● WHAT YOU HAVE TO DO: Reproduce exactly the lines from the one containing "Click the sample label in header" through the last line of the data, both ends included.
**** INPUT MATERIAL ****
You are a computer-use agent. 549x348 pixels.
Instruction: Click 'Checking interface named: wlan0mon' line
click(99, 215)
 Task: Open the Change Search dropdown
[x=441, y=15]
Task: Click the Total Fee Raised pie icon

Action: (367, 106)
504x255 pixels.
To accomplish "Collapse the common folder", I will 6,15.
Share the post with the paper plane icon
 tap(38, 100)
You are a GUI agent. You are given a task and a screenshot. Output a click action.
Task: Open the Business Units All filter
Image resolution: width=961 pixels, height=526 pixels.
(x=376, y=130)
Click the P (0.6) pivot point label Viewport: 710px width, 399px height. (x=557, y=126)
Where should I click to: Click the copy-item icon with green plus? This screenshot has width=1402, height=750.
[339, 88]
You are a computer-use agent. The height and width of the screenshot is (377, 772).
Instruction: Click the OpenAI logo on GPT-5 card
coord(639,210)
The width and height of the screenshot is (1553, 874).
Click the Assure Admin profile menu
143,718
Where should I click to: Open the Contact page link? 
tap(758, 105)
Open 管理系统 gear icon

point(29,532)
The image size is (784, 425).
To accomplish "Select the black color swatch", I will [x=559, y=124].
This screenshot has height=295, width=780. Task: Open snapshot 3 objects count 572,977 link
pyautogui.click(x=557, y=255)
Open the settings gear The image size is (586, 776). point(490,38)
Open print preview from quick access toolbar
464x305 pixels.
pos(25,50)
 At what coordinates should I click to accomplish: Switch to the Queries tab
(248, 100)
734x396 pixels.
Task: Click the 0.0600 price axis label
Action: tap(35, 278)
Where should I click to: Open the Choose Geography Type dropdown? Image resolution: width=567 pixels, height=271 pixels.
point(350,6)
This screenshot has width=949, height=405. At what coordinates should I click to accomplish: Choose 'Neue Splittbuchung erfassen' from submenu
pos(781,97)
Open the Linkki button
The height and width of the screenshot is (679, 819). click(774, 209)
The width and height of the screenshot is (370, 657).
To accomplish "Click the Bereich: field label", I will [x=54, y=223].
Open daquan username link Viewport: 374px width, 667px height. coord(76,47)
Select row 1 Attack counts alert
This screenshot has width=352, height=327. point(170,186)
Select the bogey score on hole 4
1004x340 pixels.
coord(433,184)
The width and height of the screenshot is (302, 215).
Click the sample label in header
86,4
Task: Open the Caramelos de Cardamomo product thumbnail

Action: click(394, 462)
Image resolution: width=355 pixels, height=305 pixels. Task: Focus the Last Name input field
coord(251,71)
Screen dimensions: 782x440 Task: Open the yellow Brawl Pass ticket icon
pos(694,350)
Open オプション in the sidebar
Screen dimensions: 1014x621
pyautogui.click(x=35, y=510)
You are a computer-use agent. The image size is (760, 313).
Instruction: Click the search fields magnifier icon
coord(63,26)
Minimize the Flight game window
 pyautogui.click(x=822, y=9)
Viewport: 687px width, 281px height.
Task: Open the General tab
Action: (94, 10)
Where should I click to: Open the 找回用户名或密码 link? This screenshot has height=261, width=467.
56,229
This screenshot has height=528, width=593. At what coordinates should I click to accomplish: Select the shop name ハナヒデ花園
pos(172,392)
****
● ANSWER:
Click the sample label in header
86,4
Task: Open the Caramelos de Cardamomo product thumbnail

Action: click(394, 462)
Image resolution: width=355 pixels, height=305 pixels. Task: Focus the Last Name input field
coord(251,71)
Screen dimensions: 782x440 Task: Open the yellow Brawl Pass ticket icon
pos(694,350)
Open オプション in the sidebar
Screen dimensions: 1014x621
pyautogui.click(x=35, y=510)
You are a computer-use agent. The image size is (760, 313).
Instruction: Click the search fields magnifier icon
coord(63,26)
Minimize the Flight game window
 pyautogui.click(x=822, y=9)
Viewport: 687px width, 281px height.
Task: Open the General tab
Action: (94, 10)
Where should I click to: Open the 找回用户名或密码 link? This screenshot has height=261, width=467.
56,229
This screenshot has height=528, width=593. At what coordinates should I click to accomplish: Select the shop name ハナヒデ花園
pos(172,392)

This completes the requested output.